> **About this task**
Each line of the material below that holds the word "green" needs to be copied.

Segment Open

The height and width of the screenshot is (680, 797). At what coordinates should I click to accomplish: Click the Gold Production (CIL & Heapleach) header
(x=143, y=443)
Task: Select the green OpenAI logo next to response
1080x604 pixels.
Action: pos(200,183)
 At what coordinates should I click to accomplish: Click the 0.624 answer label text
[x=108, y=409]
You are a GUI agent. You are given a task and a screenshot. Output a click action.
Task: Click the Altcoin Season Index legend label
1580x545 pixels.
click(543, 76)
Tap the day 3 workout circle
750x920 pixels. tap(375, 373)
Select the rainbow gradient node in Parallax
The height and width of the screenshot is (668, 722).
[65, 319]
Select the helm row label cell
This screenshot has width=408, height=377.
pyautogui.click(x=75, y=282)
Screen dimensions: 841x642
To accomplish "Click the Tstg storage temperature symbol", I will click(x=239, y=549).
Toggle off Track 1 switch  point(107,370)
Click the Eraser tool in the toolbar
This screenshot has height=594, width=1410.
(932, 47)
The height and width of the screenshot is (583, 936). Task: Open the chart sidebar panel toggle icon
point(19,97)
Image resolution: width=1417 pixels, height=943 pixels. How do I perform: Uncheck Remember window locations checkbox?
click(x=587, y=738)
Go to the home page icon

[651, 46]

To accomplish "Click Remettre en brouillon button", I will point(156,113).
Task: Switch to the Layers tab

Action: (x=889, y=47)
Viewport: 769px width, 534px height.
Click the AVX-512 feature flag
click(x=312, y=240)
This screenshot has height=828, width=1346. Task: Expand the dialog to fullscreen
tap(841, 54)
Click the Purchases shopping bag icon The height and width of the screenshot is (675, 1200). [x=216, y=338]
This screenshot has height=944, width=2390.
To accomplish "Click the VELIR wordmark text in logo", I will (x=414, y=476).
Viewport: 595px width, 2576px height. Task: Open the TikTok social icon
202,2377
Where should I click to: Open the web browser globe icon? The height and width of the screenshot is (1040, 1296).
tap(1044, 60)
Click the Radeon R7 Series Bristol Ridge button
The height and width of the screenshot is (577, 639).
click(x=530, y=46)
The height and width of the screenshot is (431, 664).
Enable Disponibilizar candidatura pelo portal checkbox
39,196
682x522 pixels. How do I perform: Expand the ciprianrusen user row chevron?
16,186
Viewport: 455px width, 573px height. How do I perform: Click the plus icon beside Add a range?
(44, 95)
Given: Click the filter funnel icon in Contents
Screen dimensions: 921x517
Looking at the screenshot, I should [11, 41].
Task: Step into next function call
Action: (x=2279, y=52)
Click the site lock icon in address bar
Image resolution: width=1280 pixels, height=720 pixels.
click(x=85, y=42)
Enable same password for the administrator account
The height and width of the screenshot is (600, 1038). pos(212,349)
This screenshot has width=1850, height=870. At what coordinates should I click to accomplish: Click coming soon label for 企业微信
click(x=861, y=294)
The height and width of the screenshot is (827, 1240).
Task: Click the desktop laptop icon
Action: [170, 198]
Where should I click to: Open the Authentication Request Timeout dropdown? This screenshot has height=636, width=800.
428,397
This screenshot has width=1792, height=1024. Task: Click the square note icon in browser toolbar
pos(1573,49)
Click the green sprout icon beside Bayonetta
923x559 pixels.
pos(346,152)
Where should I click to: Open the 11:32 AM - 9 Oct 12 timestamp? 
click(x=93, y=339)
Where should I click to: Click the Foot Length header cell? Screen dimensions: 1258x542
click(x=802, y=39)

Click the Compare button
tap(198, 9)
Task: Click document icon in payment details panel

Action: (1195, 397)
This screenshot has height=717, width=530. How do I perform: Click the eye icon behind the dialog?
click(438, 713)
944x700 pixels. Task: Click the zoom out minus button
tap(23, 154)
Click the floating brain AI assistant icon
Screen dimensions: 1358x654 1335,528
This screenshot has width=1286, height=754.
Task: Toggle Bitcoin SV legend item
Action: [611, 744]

Segment Closed

> **Expected answer**
Task: Select the green OpenAI logo next to response
Click the green sprout icon beside Bayonetta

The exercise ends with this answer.